BIg-Oh for reversing LinkedList in Java

Question

Please advise what would be the Big-O in these two cases. I understand that the base case would be constant O(1), but am confused how to compute for the rest and the recursion.

Case #1

public ListNode reverse1(ListNode list) {
    if (list == null || list.next == null) {
        return list;
    }
    ListNode after = reverse(list.next);
    list.next.next = list;
    list.next = null;
    return after;
}

Case #2

public ListNode reverse2(ListNode list) {
    if (list == null || list.next == null) {
        return list;
    }
    ListNode after = reverse2(list.next);
    ListNode temp = after;
    while (temp.next != null) {
        temp = temp.next;
    }
    temp.next = list;
    list.next = null;
    return after;
}

Answer 1

In your first case the recursion gives:

T(n) = T(n-1) + c 

where T(n) is the overall steps for n nodes, in order to reverse n nodes you just reverse n-1 in T(n-1) and add the nth node by doing constant operations which cost c (constant value doesn't matter).

## Records shown
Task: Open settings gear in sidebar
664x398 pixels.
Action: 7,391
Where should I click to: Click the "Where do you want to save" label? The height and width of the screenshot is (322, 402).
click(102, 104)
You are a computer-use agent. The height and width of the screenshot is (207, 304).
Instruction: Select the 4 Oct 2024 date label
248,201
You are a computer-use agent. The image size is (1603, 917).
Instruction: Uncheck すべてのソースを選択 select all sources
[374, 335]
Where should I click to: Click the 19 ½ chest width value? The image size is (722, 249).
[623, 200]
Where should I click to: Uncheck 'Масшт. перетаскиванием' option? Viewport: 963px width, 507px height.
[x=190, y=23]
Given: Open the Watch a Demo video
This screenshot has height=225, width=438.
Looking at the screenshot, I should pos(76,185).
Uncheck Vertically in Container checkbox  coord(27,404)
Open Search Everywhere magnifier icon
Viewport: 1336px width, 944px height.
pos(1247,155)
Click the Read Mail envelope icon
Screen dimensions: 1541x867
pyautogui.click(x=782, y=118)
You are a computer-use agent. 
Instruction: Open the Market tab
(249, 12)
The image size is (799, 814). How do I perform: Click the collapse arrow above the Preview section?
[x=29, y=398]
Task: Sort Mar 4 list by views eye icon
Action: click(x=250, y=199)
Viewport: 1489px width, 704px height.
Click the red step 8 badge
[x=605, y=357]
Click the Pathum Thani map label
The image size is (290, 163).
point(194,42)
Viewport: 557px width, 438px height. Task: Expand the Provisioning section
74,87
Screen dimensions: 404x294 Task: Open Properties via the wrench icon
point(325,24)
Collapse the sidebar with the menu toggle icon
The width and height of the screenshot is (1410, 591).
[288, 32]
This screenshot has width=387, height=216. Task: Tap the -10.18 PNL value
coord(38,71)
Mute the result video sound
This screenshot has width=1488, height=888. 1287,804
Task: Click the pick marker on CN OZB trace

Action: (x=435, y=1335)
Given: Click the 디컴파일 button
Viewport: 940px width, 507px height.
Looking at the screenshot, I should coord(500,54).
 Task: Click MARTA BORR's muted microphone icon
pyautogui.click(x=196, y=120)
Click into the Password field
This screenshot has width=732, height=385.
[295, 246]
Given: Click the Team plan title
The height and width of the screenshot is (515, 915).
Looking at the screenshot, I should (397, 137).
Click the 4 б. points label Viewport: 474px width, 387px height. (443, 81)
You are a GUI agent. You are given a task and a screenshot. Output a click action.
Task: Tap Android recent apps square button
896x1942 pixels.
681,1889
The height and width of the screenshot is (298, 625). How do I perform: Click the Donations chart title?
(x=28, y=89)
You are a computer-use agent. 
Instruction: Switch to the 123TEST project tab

## Task to complete
Continue the forum thread about the Big-O of reversing a linked list in Java, starting right after its last sentence.

## Output of the exercise
The above recursive relation is easy to see that leads to:

T(n) = T(n-1) + c = T(n-2) + 2c =...= nc = O(n)

In your second case the recursion gives:

T(n) = T(n-1) + n + c 

That's because in order to reverse n nodes you reverse n-1 in T(n-1) and you traverse the list in order to place the node at the end which cost n and constant operations which cost at most c (c doesn't matter).

The above recursive relation is easy to see that leads to:

T(n) = T(n-1) + n +c = T(n-2) + n + (n-1) + 2c =...= n(n-1)/2 +nc = O(n^2)